OXFORD: A new approach to understanding consumers' needs and the mindsets in play at certain occasions or within specific categories can enable brand owners to identify where their greatest opportunity lies, and target it accordingly.

Writing in the current issue of Admap, Luisa Robertson, research solutions director at MMR Research Worldwide, argues that simplistic frameworks based on demographics or occasions are no longer – if they ever were – a good enough approach to researching and fathoming consumer behaviour and attitudes.

Instead she favours a method that acknowledges that people change according to situation, emotional state, context, and who they are with.

This, Robertson terms 'Mindsets' and says it enables MMR to explore the prevailing needs that exist in a market, rather than the alternative of treating everyone as an individual and a fixed entity.

"Mindsets provide a collective way of looking at things that enables brand owners to build a proposition around a set of emotional and functional needs that will exist for a proportion of the population at a given time," she explains.

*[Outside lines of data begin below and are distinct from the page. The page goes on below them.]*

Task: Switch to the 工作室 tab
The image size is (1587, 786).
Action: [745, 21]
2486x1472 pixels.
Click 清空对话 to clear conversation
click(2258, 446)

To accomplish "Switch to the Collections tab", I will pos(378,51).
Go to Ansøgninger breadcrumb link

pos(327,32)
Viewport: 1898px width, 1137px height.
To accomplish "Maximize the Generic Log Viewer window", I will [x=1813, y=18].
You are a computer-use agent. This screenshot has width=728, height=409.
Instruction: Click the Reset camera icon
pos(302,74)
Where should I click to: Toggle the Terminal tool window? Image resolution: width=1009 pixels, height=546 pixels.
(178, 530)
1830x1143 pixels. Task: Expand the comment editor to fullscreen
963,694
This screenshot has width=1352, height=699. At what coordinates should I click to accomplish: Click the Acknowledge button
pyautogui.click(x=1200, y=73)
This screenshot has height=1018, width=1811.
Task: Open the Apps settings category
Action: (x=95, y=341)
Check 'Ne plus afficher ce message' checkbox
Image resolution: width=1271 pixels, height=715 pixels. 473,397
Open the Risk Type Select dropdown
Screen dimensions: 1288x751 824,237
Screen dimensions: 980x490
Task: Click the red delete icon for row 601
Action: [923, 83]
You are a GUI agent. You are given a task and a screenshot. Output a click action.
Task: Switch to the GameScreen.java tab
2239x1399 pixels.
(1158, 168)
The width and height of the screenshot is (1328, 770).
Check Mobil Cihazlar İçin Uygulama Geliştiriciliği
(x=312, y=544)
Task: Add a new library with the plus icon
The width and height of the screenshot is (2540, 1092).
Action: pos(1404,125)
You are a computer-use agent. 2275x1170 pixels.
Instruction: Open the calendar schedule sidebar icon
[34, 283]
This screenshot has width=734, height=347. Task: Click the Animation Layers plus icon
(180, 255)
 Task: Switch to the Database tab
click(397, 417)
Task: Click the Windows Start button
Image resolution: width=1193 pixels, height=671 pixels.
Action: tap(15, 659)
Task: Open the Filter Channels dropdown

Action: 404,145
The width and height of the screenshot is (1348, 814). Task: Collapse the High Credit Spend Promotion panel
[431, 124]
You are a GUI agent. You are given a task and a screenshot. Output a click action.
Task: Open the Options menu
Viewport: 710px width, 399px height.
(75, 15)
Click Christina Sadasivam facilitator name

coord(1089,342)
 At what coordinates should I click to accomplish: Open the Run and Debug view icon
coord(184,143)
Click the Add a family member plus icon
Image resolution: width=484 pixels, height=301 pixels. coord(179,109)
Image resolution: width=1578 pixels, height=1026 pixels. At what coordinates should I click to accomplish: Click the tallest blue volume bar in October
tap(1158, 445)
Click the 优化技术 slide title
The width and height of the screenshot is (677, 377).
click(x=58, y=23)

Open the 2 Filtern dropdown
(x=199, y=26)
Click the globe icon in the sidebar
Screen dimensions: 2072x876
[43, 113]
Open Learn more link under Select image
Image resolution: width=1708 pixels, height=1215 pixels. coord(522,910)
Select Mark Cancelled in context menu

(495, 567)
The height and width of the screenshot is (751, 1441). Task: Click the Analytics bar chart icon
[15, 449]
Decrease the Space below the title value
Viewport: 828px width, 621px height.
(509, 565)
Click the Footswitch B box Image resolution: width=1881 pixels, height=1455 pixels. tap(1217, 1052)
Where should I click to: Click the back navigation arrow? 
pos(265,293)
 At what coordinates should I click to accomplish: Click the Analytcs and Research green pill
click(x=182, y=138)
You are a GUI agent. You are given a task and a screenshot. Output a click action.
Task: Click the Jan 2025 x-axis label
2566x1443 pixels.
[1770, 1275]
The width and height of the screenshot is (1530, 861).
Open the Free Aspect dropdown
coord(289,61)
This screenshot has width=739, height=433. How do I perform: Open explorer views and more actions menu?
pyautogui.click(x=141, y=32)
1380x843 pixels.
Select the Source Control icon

Having established the Mindsets, it is then possible to overlay those products that people are currently using when in those Mindsets and to see where "white space" exists for innovation.

An important advantage claimed for this approach is that it does not limit understanding of product usage to one category.

For instance, a chocolate maker exploring a 'comforting' Mindset would find it extremely useful to also understand which other products – coffees, crisps, biscuits, etc – people choose when they are in that Mindset.

That could enable it to potentially "steal" from other categories if it was able to deliver against the needs of a Mindset. Alternatively, it could understand why these products were being selected and use those findings as inspiration to move in a new direction through NPD.

"It [Mindsets] enables an understanding of potential stretch and the opportunities for category growth," Robertson says.